▶ GIVEN PROBLEM:
Copy out the lines of the listing below, starting with the line containing "Where should I click to: Select" and continuing through the end of the listing.

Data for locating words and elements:
START

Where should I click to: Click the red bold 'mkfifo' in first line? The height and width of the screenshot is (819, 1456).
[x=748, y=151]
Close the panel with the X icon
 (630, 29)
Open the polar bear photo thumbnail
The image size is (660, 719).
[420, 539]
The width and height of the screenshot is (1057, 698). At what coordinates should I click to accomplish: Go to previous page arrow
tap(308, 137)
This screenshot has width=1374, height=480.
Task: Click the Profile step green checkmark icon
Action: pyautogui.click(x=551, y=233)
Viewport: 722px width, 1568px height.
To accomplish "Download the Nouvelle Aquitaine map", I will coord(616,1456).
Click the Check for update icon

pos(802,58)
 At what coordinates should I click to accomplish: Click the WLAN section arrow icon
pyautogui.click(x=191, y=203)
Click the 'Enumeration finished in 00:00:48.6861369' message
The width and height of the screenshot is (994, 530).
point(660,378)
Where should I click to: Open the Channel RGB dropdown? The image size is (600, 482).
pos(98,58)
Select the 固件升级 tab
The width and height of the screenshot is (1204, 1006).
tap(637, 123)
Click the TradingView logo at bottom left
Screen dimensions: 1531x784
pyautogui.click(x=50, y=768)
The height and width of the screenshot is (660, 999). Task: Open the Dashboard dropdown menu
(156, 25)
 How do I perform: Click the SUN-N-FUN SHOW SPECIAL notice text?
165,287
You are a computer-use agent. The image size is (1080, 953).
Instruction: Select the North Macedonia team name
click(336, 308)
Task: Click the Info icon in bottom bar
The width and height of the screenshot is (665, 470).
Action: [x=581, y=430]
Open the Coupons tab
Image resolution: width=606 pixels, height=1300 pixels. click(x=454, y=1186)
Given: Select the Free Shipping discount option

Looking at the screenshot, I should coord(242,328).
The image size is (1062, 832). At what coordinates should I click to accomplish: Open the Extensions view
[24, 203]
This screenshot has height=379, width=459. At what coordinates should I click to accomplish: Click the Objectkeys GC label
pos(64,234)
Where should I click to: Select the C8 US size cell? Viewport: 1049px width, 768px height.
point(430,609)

END

▶ FINISHED ANSWER:
Where should I click to: Select the C8 US size cell? Viewport: 1049px width, 768px height.
point(430,609)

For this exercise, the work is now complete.